[Start of section]
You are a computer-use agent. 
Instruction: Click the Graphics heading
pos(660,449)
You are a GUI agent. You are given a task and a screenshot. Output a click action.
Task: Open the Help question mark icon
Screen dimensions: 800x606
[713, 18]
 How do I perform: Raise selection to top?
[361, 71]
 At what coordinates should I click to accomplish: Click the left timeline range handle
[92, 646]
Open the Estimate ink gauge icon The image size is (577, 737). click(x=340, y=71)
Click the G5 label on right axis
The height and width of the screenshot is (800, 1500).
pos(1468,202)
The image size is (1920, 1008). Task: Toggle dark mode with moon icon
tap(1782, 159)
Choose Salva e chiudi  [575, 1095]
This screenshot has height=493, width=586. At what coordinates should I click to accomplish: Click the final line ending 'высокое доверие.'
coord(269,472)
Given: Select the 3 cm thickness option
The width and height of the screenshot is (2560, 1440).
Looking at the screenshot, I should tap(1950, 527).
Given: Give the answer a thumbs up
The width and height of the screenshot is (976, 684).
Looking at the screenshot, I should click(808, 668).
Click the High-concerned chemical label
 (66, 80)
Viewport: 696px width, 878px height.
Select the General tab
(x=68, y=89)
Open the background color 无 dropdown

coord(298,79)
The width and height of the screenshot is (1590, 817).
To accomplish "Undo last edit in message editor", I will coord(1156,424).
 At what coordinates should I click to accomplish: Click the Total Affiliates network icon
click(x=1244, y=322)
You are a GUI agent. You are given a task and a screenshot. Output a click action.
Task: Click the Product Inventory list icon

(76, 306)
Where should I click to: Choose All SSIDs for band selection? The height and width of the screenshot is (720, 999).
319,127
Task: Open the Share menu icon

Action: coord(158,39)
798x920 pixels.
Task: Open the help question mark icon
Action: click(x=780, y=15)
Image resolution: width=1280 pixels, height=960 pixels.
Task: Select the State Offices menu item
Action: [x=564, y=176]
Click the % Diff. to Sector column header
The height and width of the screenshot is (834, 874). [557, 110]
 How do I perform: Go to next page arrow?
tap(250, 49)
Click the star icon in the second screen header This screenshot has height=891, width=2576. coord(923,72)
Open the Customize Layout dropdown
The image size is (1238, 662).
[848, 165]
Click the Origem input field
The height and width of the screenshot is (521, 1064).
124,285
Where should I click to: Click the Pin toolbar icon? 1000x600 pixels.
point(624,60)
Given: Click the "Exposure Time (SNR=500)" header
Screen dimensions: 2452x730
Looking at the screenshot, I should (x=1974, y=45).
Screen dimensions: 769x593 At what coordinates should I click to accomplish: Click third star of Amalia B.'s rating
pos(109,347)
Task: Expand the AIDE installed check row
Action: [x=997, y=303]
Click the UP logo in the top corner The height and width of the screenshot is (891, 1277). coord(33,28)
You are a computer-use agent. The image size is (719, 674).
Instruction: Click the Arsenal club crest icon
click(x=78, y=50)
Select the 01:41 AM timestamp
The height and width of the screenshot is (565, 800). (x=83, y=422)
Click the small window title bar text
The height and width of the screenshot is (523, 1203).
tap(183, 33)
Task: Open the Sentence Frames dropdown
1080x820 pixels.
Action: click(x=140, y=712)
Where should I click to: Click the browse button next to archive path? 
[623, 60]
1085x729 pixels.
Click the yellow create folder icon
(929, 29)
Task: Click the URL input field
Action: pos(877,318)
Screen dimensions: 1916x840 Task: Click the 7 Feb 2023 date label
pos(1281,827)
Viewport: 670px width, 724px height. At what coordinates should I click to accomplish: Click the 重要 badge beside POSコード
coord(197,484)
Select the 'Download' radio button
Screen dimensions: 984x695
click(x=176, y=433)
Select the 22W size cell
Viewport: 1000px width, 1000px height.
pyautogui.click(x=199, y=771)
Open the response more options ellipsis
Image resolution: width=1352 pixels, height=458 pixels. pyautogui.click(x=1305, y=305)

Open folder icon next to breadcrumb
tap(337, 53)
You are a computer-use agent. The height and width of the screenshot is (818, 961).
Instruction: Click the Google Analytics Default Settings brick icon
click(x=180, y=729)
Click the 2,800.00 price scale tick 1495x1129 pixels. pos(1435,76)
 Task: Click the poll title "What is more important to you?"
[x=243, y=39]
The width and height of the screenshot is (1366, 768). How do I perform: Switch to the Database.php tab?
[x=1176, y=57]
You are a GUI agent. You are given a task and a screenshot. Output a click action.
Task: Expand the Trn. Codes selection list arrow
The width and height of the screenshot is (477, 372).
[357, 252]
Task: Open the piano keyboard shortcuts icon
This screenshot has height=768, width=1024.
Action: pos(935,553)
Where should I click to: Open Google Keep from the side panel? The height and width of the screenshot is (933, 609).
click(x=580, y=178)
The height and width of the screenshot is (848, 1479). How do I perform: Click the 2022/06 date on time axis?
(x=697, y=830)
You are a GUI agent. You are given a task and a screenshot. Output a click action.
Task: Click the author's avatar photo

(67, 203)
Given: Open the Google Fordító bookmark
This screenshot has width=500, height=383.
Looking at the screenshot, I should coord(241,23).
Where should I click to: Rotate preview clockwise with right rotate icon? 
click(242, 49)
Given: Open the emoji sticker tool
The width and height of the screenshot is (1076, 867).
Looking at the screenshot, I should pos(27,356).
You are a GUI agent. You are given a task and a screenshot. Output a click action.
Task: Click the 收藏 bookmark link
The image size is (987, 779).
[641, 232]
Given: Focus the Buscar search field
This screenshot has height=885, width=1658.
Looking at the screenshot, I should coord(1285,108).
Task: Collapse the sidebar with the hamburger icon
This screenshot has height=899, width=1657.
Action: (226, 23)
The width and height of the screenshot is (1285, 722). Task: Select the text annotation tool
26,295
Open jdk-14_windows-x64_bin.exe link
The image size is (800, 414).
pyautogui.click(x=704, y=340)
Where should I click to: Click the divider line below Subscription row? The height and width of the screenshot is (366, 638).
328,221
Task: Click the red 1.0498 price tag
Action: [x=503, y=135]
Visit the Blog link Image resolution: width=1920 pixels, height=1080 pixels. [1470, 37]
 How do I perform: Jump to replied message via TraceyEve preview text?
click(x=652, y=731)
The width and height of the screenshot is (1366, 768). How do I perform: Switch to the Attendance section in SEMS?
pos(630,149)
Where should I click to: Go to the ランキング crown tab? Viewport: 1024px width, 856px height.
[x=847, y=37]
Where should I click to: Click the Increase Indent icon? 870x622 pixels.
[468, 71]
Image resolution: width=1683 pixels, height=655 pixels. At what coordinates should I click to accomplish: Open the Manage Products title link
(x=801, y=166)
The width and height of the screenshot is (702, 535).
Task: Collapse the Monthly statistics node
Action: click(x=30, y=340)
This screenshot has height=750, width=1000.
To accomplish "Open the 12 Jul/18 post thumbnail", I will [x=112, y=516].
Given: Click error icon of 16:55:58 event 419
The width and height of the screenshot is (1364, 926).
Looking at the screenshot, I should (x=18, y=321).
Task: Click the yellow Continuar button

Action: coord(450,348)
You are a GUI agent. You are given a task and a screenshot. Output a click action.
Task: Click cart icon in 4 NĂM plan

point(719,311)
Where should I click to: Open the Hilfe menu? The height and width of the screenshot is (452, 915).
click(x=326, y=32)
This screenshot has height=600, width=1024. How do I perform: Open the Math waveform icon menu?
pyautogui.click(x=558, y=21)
[End of section]
▶ **EXERCISE PROMPT**
Every entry shown earlier is to be returned exactly, line for line.

▶ **SOLUTION BELOW**
You are a computer-use agent. 
Instruction: Click the Graphics heading
pos(660,449)
You are a GUI agent. You are given a task and a screenshot. Output a click action.
Task: Open the Help question mark icon
Screen dimensions: 800x606
[713, 18]
 How do I perform: Raise selection to top?
[361, 71]
 At what coordinates should I click to accomplish: Click the left timeline range handle
[92, 646]
Open the Estimate ink gauge icon The image size is (577, 737). click(x=340, y=71)
Click the G5 label on right axis
The height and width of the screenshot is (800, 1500).
pos(1468,202)
The image size is (1920, 1008). Task: Toggle dark mode with moon icon
tap(1782, 159)
Choose Salva e chiudi  [575, 1095]
This screenshot has height=493, width=586. At what coordinates should I click to accomplish: Click the final line ending 'высокое доверие.'
coord(269,472)
Given: Select the 3 cm thickness option
The width and height of the screenshot is (2560, 1440).
Looking at the screenshot, I should tap(1950, 527).
Given: Give the answer a thumbs up
The width and height of the screenshot is (976, 684).
Looking at the screenshot, I should click(808, 668).
Click the High-concerned chemical label
 (66, 80)
Viewport: 696px width, 878px height.
Select the General tab
(x=68, y=89)
Open the background color 无 dropdown

coord(298,79)
The width and height of the screenshot is (1590, 817).
To accomplish "Undo last edit in message editor", I will coord(1156,424).
 At what coordinates should I click to accomplish: Click the Total Affiliates network icon
click(x=1244, y=322)
You are a GUI agent. You are given a task and a screenshot. Output a click action.
Task: Click the Product Inventory list icon

(76, 306)
Where should I click to: Choose All SSIDs for band selection? The height and width of the screenshot is (720, 999).
319,127
Task: Open the Share menu icon

Action: coord(158,39)
798x920 pixels.
Task: Open the help question mark icon
Action: click(x=780, y=15)
Image resolution: width=1280 pixels, height=960 pixels.
Task: Select the State Offices menu item
Action: [x=564, y=176]
Click the % Diff. to Sector column header
The height and width of the screenshot is (834, 874). [557, 110]
 How do I perform: Go to next page arrow?
tap(250, 49)
Click the star icon in the second screen header This screenshot has height=891, width=2576. coord(923,72)
Open the Customize Layout dropdown
The image size is (1238, 662).
[848, 165]
Click the Origem input field
The height and width of the screenshot is (521, 1064).
124,285
Where should I click to: Click the Pin toolbar icon? 1000x600 pixels.
point(624,60)
Given: Click the "Exposure Time (SNR=500)" header
Screen dimensions: 2452x730
Looking at the screenshot, I should (x=1974, y=45).
Screen dimensions: 769x593 At what coordinates should I click to accomplish: Click third star of Amalia B.'s rating
pos(109,347)
Task: Expand the AIDE installed check row
Action: [x=997, y=303]
Click the UP logo in the top corner The height and width of the screenshot is (891, 1277). coord(33,28)
You are a computer-use agent. The image size is (719, 674).
Instruction: Click the Arsenal club crest icon
click(x=78, y=50)
Select the 01:41 AM timestamp
The height and width of the screenshot is (565, 800). (x=83, y=422)
Click the small window title bar text
The height and width of the screenshot is (523, 1203).
tap(183, 33)
Task: Open the Sentence Frames dropdown
1080x820 pixels.
Action: click(x=140, y=712)
Where should I click to: Click the browse button next to archive path? 
[623, 60]
1085x729 pixels.
Click the yellow create folder icon
(929, 29)
Task: Click the URL input field
Action: pos(877,318)
Screen dimensions: 1916x840 Task: Click the 7 Feb 2023 date label
pos(1281,827)
Viewport: 670px width, 724px height. At what coordinates should I click to accomplish: Click the 重要 badge beside POSコード
coord(197,484)
Select the 'Download' radio button
Screen dimensions: 984x695
click(x=176, y=433)
Select the 22W size cell
Viewport: 1000px width, 1000px height.
pyautogui.click(x=199, y=771)
Open the response more options ellipsis
Image resolution: width=1352 pixels, height=458 pixels. pyautogui.click(x=1305, y=305)

Open folder icon next to breadcrumb
tap(337, 53)
You are a computer-use agent. The height and width of the screenshot is (818, 961).
Instruction: Click the Google Analytics Default Settings brick icon
click(x=180, y=729)
Click the 2,800.00 price scale tick 1495x1129 pixels. pos(1435,76)
 Task: Click the poll title "What is more important to you?"
[x=243, y=39]
The width and height of the screenshot is (1366, 768). How do I perform: Switch to the Database.php tab?
[x=1176, y=57]
You are a GUI agent. You are given a task and a screenshot. Output a click action.
Task: Expand the Trn. Codes selection list arrow
The width and height of the screenshot is (477, 372).
[357, 252]
Task: Open the piano keyboard shortcuts icon
This screenshot has height=768, width=1024.
Action: pos(935,553)
Where should I click to: Open Google Keep from the side panel? The height and width of the screenshot is (933, 609).
click(x=580, y=178)
The height and width of the screenshot is (848, 1479). How do I perform: Click the 2022/06 date on time axis?
(x=697, y=830)
You are a GUI agent. You are given a task and a screenshot. Output a click action.
Task: Click the author's avatar photo

(67, 203)
Given: Open the Google Fordító bookmark
This screenshot has width=500, height=383.
Looking at the screenshot, I should coord(241,23).
Where should I click to: Rotate preview clockwise with right rotate icon? 
click(242, 49)
Given: Open the emoji sticker tool
The width and height of the screenshot is (1076, 867).
Looking at the screenshot, I should pos(27,356).
You are a GUI agent. You are given a task and a screenshot. Output a click action.
Task: Click the 收藏 bookmark link
The image size is (987, 779).
[641, 232]
Given: Focus the Buscar search field
This screenshot has height=885, width=1658.
Looking at the screenshot, I should coord(1285,108).
Task: Collapse the sidebar with the hamburger icon
This screenshot has height=899, width=1657.
Action: (226, 23)
The width and height of the screenshot is (1285, 722). Task: Select the text annotation tool
26,295
Open jdk-14_windows-x64_bin.exe link
The image size is (800, 414).
pyautogui.click(x=704, y=340)
Where should I click to: Click the divider line below Subscription row? The height and width of the screenshot is (366, 638).
328,221
Task: Click the red 1.0498 price tag
Action: [x=503, y=135]
Visit the Blog link Image resolution: width=1920 pixels, height=1080 pixels. [1470, 37]
 How do I perform: Jump to replied message via TraceyEve preview text?
click(x=652, y=731)
The width and height of the screenshot is (1366, 768). How do I perform: Switch to the Attendance section in SEMS?
pos(630,149)
Where should I click to: Go to the ランキング crown tab? Viewport: 1024px width, 856px height.
[x=847, y=37]
Where should I click to: Click the Increase Indent icon? 870x622 pixels.
[468, 71]
Image resolution: width=1683 pixels, height=655 pixels. At what coordinates should I click to accomplish: Open the Manage Products title link
(x=801, y=166)
The width and height of the screenshot is (702, 535).
Task: Collapse the Monthly statistics node
Action: click(x=30, y=340)
This screenshot has height=750, width=1000.
To accomplish "Open the 12 Jul/18 post thumbnail", I will [x=112, y=516].
Given: Click error icon of 16:55:58 event 419
The width and height of the screenshot is (1364, 926).
Looking at the screenshot, I should (x=18, y=321).
Task: Click the yellow Continuar button

Action: coord(450,348)
You are a GUI agent. You are given a task and a screenshot. Output a click action.
Task: Click cart icon in 4 NĂM plan

point(719,311)
Where should I click to: Open the Hilfe menu? The height and width of the screenshot is (452, 915).
click(x=326, y=32)
This screenshot has height=600, width=1024. How do I perform: Open the Math waveform icon menu?
pyautogui.click(x=558, y=21)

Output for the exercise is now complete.